SOUTHEASTERN, N.C. — Testing criteria has evolved and expanded since the Covid-19 pandemic arrived in North Carolina.
At first, only people with flu-like symptoms who tested negatively for the flu and who had been in close contact with someone who had tested positive for Covid-19 could get tested. Late Friday afternoon, the North Carolina Department of Health and Human Services announced updated testing criteria, further expanding the pool of people eligible to be tested.
Now, NCDHHS is encouraging high-risk populations to get tested even if they aren’t displaying symptoms (Covid-19 symptoms take an average of five to 12 days to take effect but the virus can still be contagious even before symptoms arise). NCDHHS identifies this high-risk population pool as:
- People who work and live in high-risk settings, including nursing facilities, homeless shelters, correctional facilities, or migrant farmworker camps
- Historically marginalized populations including people of color.
- Frontline and essential workers who work where it is difficult to maintain a 6 ft. distance
- Health care workers and first responders
- People over the age of 65 or people of any age with an underlying health condition
In addition to testing the high-risk population pool, testing should also be made available to individuals that display Covid-19-like symptoms, close contacts of known cases (including asymptomatic individuals), and people who have attended mass gatherings.
This last group of people includes those who attended protests, rallies, or other mass gatherings that garnered crowds with limited social distancing. Because of the delayed onset in symptoms, data reflecting the racial justice protest movement locally will be delayed by approximately three weeks, expected to show up by the week of June 21.

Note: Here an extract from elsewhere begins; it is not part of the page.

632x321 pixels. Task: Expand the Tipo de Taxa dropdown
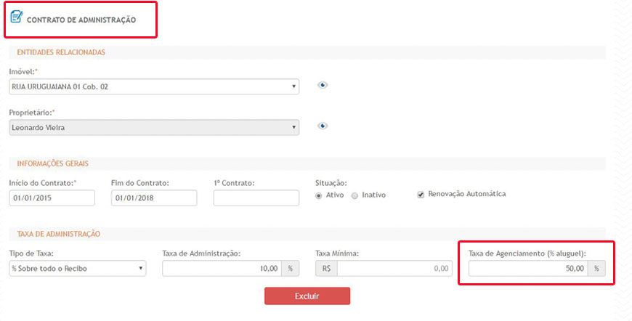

NCDHHS is advising all doctors and clinicians to adopt the new protocol.
The state recently launched a searchable new tool, Find My Testing Place. There are several testing sites in the Cape Fear region, with New Hanover County offering testing free of charge.
Visit the state’s Check My Symptom page, which prompts visitors to enter symptom information and will identify whether they are categorized as a high-risk and eligible for testing.